Any helpful suggestions would be much appreciated.


----------



## JustOne (Feb 19, 2015)

Stop trying to get the ball airborne, the loft on the club face will do that. Feel a little more like you are trying to hit the ball just 4 inches off the ground, if you swing well it'll take off all by itself.


----------



## the_coach (Feb 19, 2015)

when you have lessons, what are you working on specifically? any of the following? movement of your weight through the swing? rotation? maintaining height? getting some width in the backswing?

do you ever sky your driver, or 3 metal from a tee? (ball coming off the crown) 
do you hit a bunch of fat shots, ground first with the irons?

couple of ways you can sort of 'thin' a shot.


----------



## the_coach (Feb 19, 2015)

[video=youtube_share;Bzd4gnu8TDM]http://youtu.be/Bzd4gnu8TDM[/video]


----------



## razer (Feb 19, 2015)

Hi Coach, so far the only one of those the pro has mentioned has been maintaining height and yeh I do sky the driver on occasion but not often enough to warrant a lesson (in my opinion anyway)


----------



## the_coach (Feb 19, 2015)

would do a bunch of the pre-set impact drills each session, keeping level, keeping head behind the ball.

sky's  likely with driver that on the downswing your moving upper body &  head towards target, as this all gets nearer the ball, sometimes on top,  even in front of, the angle of attack is a ways too steep & narrow,  the face comes in pointing down to the ground, top edge of driver  contact at impact so you get the sky.

at the range with an iron(8,7, or 6) make some easy practice swings with your eyes focused forwards  forwards pick something same height as your eyes make a backswing  you'll notice if you dip you won't continue to see what you focused on,  top at the top then just gentle swing down just past impact if you dip  again you'll notice straightway.
when you are staying level up to the  top then down to ball. step up to ball make an easy 3/4 swing through  this time looking at the ball but feeling the same thing to stay level  you did in the drill.

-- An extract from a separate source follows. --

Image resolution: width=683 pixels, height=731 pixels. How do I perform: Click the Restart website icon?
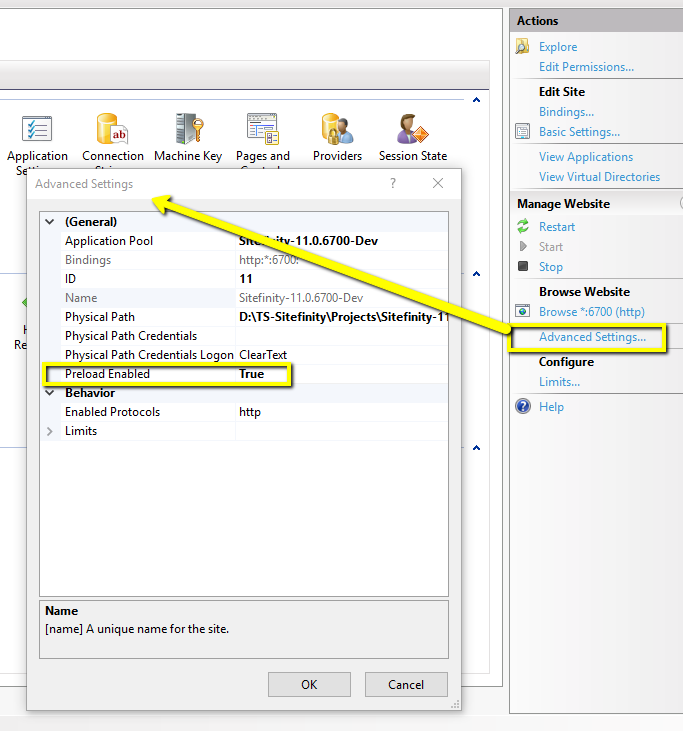click(522, 227)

just make sure during all swings focus is a level quiet head, will be some slight movement - but has to stay behind the ball until impact, make sure you are rotating to the top, but hips turn too so weight stays on inside of right foot.
 rotate not sway off the ball, must be no lateral move to the trailside with  the lower body as that puts the weight on the outside of the right foot & balance stability gets compromised. low point of the swing doesn't happen in the same place so miss-contacts.


----------



## bobmac (Feb 20, 2015)

I'd like to be sure what the problem is before I comment.
There are 2 ways to miss-hit the ball.

The Top
This happens because the body gets too far ahead of the ball in the downswing making the angle of attack very steep. This can result in the leading edge hitting the top of the ball and driving it into the ground. Then the ball just bounces down the fairway. 
The cure is to stop the body from getting passed the ball too soon.

The Thin
This is often the exact opposite of 'the top' where the body stays too far back behind the ball, the club bottoms out before the ball and the leading edge hits the equator of the ball and driving it low from the ground.
The cure is also the opposite from 'the top'
You have to get the body turning forward through the shot earlier.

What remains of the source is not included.